**About this task**
Scan the records below for the string "each" and return every line where it appears.

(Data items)
----------------

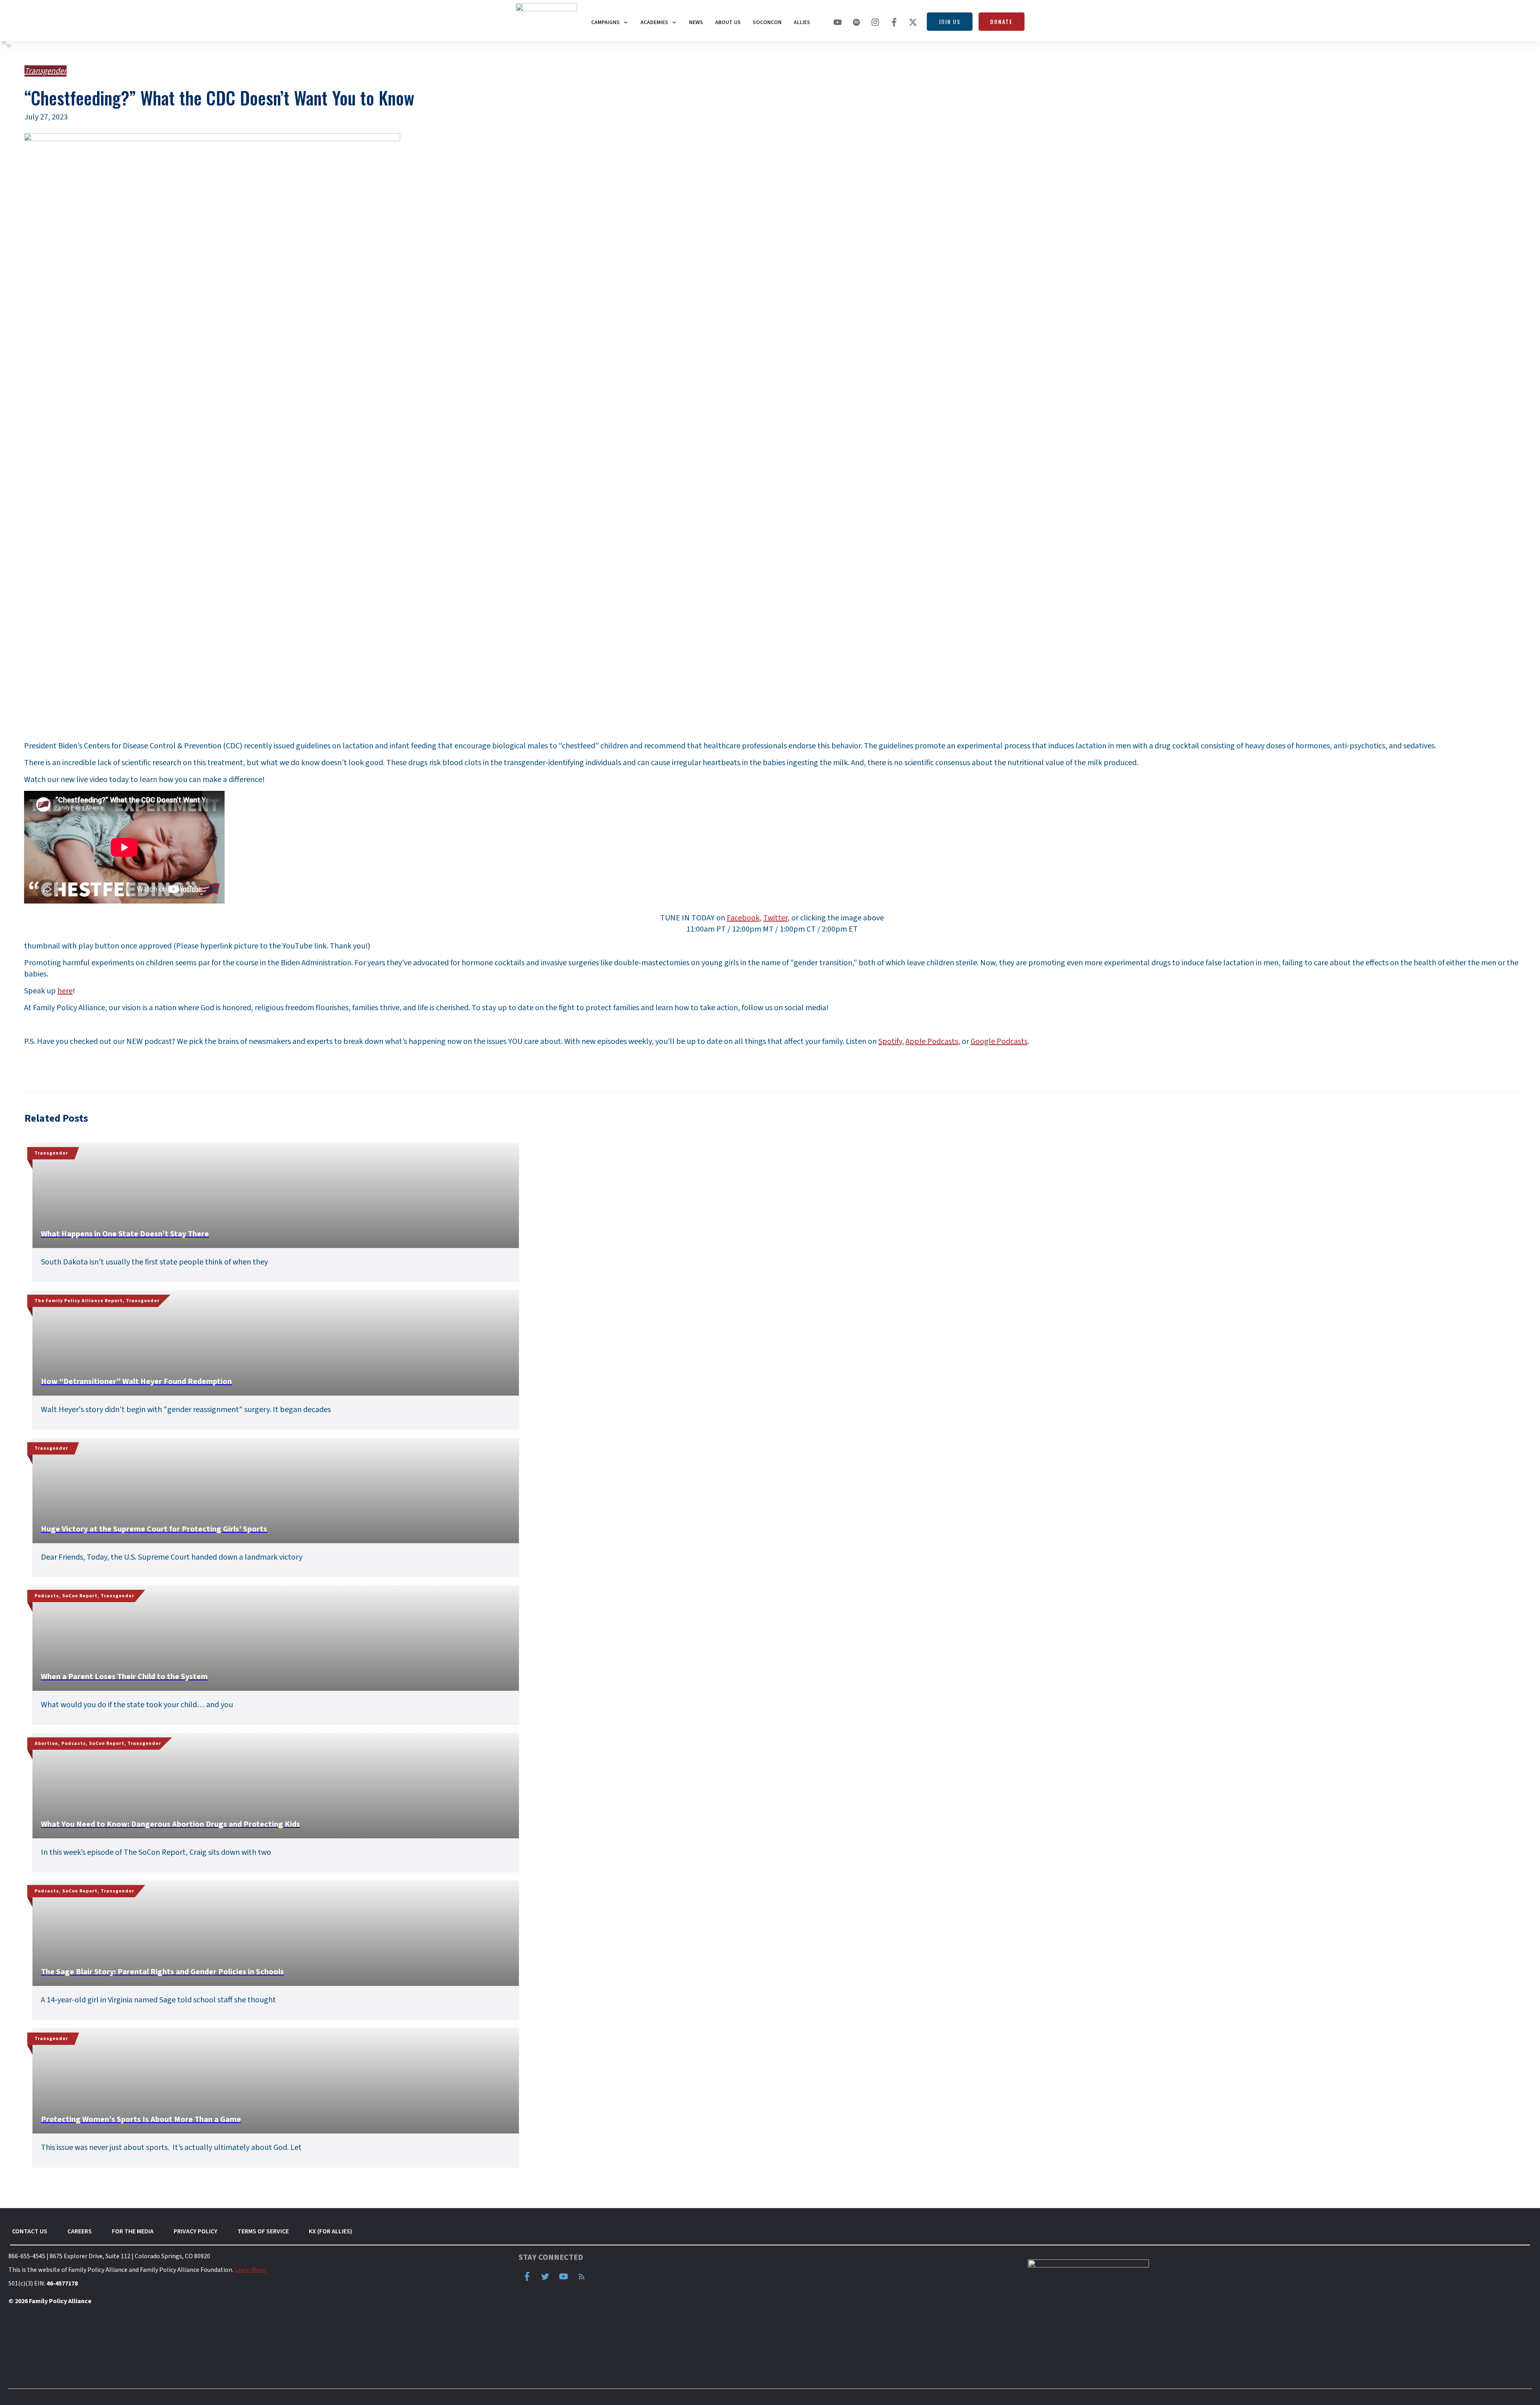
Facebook (743, 918)
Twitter (775, 918)
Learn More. (251, 2269)
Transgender (45, 71)
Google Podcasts (999, 1041)
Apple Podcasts (932, 1041)
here (65, 991)
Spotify (890, 1041)
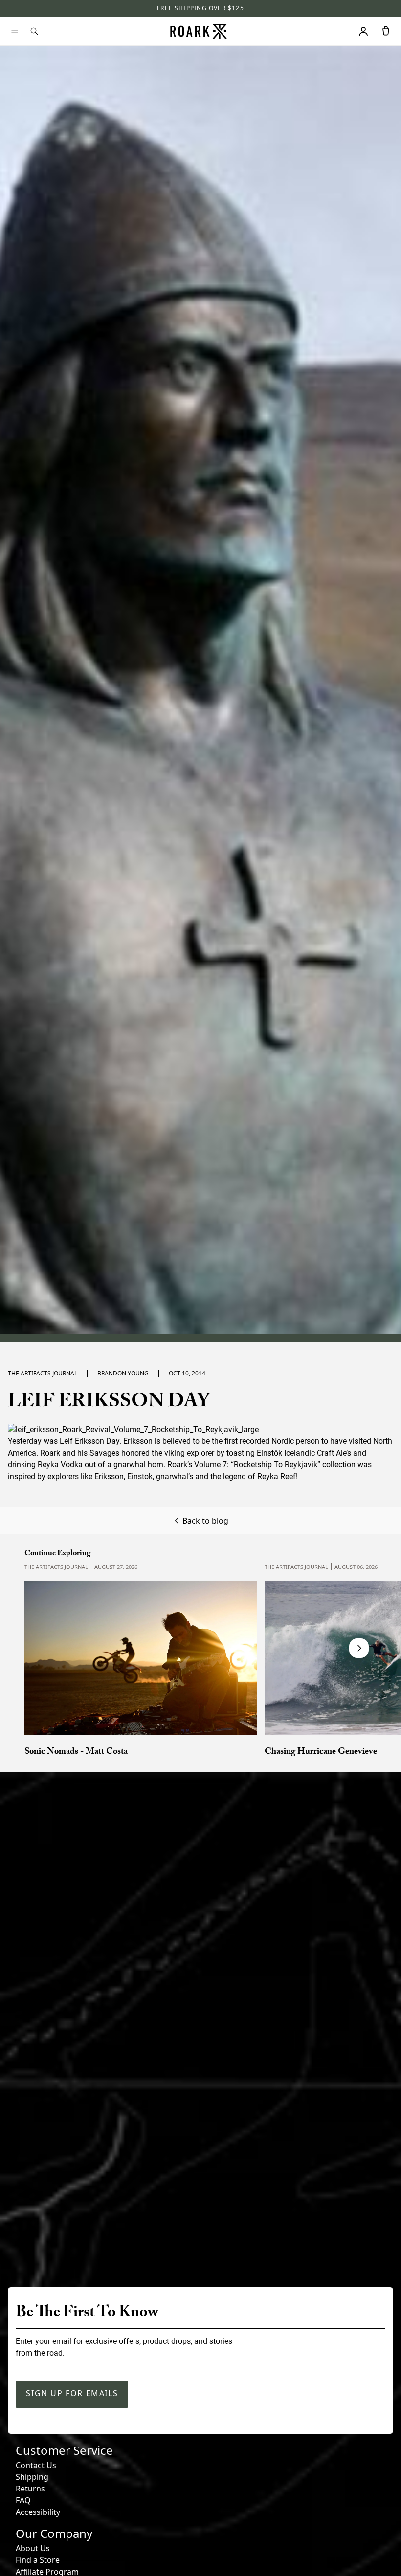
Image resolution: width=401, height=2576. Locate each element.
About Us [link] (33, 2548)
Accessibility (38, 2512)
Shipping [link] (32, 2476)
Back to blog (205, 1520)
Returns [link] (30, 2488)
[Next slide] (359, 1648)
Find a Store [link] (38, 2560)
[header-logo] (198, 31)
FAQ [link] (23, 2500)
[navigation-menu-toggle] (14, 31)
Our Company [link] (54, 2533)
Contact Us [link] (36, 2465)
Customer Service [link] (64, 2450)
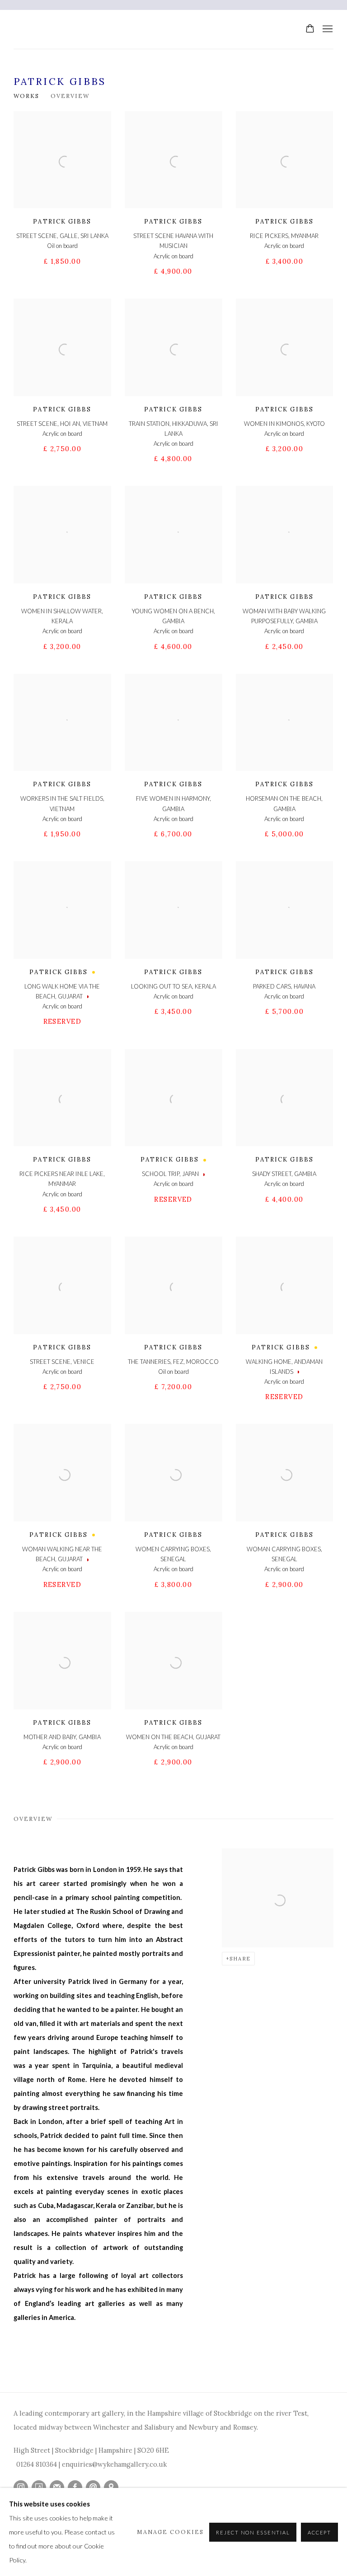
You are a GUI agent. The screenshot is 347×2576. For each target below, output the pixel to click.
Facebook (75, 2487)
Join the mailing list (57, 2487)
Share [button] (240, 1958)
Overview (70, 95)
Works (26, 95)
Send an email (93, 2487)
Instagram (21, 2487)
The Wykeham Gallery (196, 29)
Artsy (39, 2487)
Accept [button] (319, 2532)
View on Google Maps (111, 2487)
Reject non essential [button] (253, 2532)
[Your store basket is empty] (310, 29)
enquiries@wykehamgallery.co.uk (114, 2464)
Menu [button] (326, 29)
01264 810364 (36, 2464)
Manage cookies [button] (170, 2531)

----------------

**The completed task**
Image resolution: width=401, height=2576. Locate each element.
You are a GUI agent. The screenshot is 347×2576. For each target below, output the pixel to click.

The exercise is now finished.